We also learned in accounting class that the difference between “making a definite single false claim with provable intent to deceive” and “creating a very false impression and allowing it to remain without correcting it” is not one that you should rely upon to keep you out of jail. Even if your motives are noble.

The last point is particularly important; while any individual statement could be too-charitably parsed as not claiming that there was an imminent threat from Iraq’s balsa wood drones of doom, the collective discourse of the Bush administration leaves no doubt that they were trying to argue that there was an imminent threat. And given the bad faith that can be inferred, dissembling in this case is worse than outright lying.
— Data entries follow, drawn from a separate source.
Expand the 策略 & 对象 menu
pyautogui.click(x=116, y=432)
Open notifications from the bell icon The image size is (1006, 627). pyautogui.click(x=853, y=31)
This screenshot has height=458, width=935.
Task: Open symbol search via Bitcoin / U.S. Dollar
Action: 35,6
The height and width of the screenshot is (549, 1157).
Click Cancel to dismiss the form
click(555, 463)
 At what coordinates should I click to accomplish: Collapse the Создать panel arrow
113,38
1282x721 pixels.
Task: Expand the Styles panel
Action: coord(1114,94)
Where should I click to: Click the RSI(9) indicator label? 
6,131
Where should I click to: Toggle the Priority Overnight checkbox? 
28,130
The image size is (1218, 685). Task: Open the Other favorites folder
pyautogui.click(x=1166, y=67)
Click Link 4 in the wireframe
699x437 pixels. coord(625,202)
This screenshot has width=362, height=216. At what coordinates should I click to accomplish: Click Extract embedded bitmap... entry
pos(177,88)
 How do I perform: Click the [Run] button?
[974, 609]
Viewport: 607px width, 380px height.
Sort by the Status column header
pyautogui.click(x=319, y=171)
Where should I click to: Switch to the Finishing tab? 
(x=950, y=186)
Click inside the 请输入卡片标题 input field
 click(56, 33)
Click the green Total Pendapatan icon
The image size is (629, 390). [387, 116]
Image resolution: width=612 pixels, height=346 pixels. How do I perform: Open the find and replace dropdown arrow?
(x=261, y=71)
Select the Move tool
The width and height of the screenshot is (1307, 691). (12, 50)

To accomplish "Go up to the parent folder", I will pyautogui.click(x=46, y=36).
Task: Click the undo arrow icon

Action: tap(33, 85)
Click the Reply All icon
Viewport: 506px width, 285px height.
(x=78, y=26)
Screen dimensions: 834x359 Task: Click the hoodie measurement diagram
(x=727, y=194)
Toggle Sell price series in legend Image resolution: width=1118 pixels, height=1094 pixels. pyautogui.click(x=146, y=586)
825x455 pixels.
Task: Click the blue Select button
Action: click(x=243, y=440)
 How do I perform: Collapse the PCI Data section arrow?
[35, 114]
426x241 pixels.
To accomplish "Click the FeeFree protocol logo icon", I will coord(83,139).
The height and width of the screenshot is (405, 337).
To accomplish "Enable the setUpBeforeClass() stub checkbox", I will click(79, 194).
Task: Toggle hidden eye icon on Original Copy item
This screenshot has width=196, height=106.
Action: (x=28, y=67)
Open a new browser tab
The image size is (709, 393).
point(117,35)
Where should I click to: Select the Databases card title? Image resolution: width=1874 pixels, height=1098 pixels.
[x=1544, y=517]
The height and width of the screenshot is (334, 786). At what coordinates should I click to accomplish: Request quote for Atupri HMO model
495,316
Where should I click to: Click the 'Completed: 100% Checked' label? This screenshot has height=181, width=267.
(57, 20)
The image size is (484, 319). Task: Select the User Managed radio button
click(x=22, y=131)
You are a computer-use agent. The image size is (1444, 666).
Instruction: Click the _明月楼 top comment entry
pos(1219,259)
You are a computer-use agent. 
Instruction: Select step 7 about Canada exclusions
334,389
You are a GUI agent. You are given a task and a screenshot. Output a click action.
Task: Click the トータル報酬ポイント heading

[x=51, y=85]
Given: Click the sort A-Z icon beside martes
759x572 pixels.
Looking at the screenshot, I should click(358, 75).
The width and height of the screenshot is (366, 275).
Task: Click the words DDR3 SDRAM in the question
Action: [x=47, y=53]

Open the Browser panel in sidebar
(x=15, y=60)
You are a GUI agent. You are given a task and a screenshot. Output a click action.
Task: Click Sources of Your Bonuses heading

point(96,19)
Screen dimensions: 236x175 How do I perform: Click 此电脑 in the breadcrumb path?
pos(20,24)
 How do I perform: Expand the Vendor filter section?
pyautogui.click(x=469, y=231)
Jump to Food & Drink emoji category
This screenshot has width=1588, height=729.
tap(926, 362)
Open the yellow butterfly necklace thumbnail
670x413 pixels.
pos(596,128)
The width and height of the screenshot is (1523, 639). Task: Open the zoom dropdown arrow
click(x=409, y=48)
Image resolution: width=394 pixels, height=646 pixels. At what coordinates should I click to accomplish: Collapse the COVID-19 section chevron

I also agree with Robin that a lot of this dissembling fit within broader mainstream security discourses (Walzer’s reputation, to put it gently, did not survive the last decade intact.) This worked in another way — throwing in arguments about democracy that became retrospectively more important as the lies about the “threat” posed by Iraq became too obvious to ignore. Which brings us to Julian Sanchez:

I should be beyond surprise of this sort, but it’s still a little striking to see self-righteous dudgeon and disingenuous horseshit combined in such close proximity and copious quantity. Glenn’s reminding everyone of his “link-rich refutation” of the “revisionist” claim that democracy promotion wasn’t part of the rationale for invading Iraq.

Since most of his readers presumably were, like, alive and paying attention in the run-up to the war, I can only assume that this is a case of self deception, in which case it’s a fairly heroic instance of the phenomenon. The argument appears to be this: Since the value of ousting a despot and incubating a democracy was mentioned as a fringe benefit of removing this dire and immediate threat to American national security, anyone who regards the emphasis placed on it now as an ex-post rationalization for a mistaken policy is engaged in “revisionist history.” Look at all the speeches we can link to where Bush used the words “democracy” and “Iraq” in the same sentence!

Seriously now. We all know that this was advanced as a benefit of the invasion, but gimme a break. If someone sells you “a Porche with a nice stereo system” and you then discover you’ve actually bought a Dodge Dart, are you supposed to be mollified because it actually has had a nice stereo system installed? Democratization was supposed to be a happy side effect of eliminating the WMDs—that was why we had to do this right the fuck now before the “smoking gun” came in the form of a “mushroom cloud,” why we couldn’t keep pushing for a diplomatic solution. Anyone else remember that?

[…]

And as a commenter reminds me, of course, we effectively offered all along to do nothing military if Saddam “disarmed.” How does that square with democratization being a significant reason (as opposed to a fringe benefit) for the invasion? Our own government was pretty explicit about it not being a good enough reason on its own: No WMD meant no invasion.

While his arguments were obviously far less influential than his buddy Judy Miller’s, I hope somebody is working on the greatest Iraq-related moments of Instahackery.

UPDATE: A good compilation in re: the final request. That is a truly impressive quality and quantity of hackery.